Its sad to say this, but most naturals don't want to work on dirty jobs. Hispanic people are hard working people they are not afraid to get their hands dirty. As long as they have a job to go to. All they want is to have the opportunity to learn and succeed just like everyone else. Hemi, Mountain Home, Idaho

I am a first born Hispanic-American and I can see that Hispanics are truly adding to the fabric that makes up this great country. Like the immigrants before us; the Irish, Italian, Chinese, we too will leave our mark!

I live in California and I see gangs, I see a welfare system swamped with Hispanic people, I’m disabled and MUST use medical services and they are swamped with non-residents. We have grocery stores (Ranch Market hires only Spanish speaking workers) that are Spanish speaking and I must get a manager to do business in English. Taxes are not paid by those that are illegal for every Hispanic that is legal there are 15 to 20 that aren't and wages are low because business aren't forced to hire citizen labor. The news NEVER shows the truth that we in the USA are being flooded by illegals and many are criminals.

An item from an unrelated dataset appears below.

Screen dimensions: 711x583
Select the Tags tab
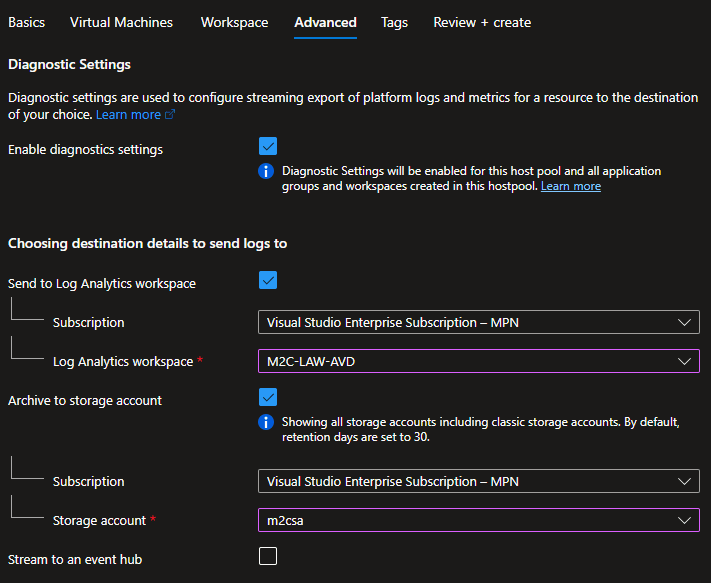[394, 22]
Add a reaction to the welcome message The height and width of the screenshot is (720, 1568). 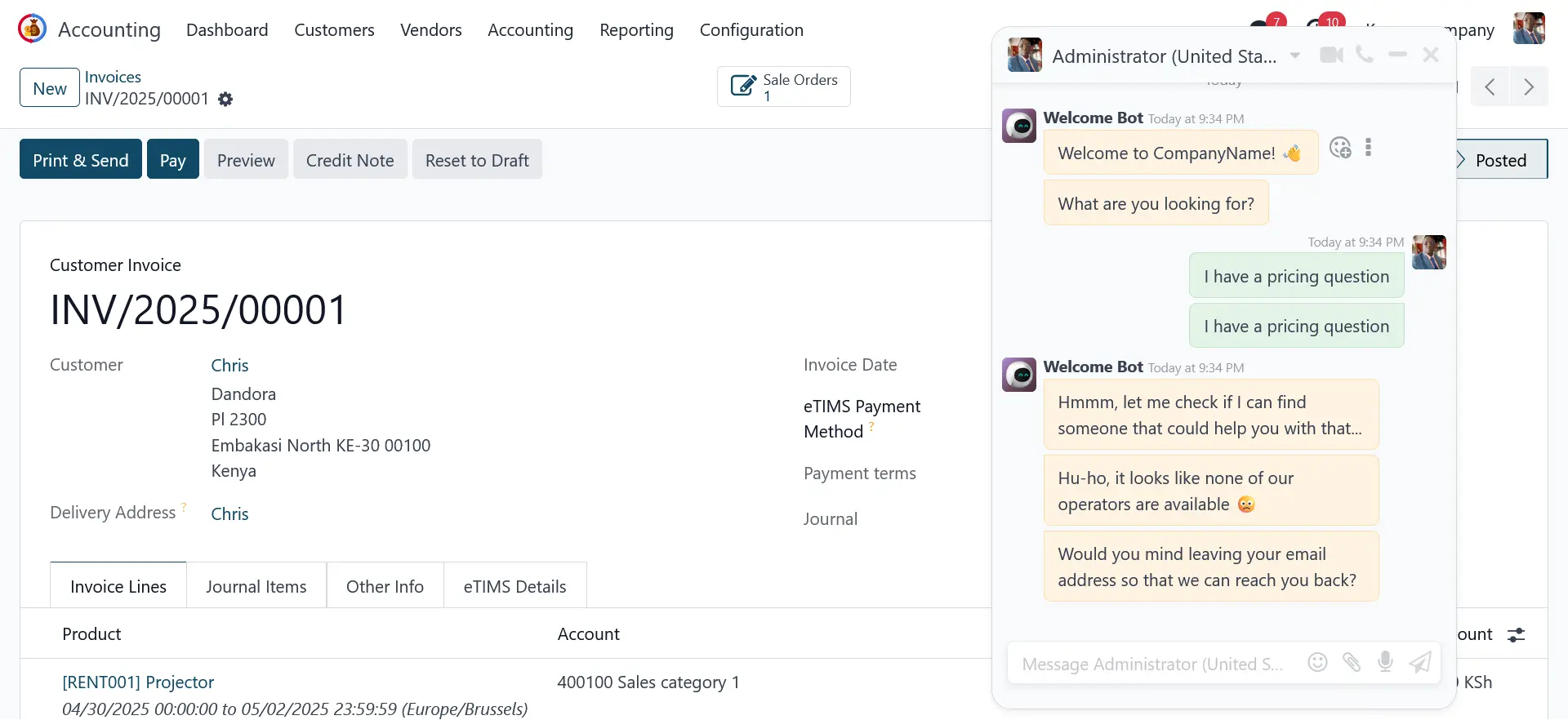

What I have said is the TRUTH but will be considered bigoted or politically incorrect because I’m white even though I said this without any hate what-so-ever as I love all people. The USA is at a breaking point as far as money goes and I want my family fed before “strangers” are fed, am I right?

I am a first born Hispanic-American and I can see that Hispanics are becoming another piece of the fabric that makes up this beautiful country. Like the immigrants before us, Irish, Italian, Chinese, we too will leave our mark!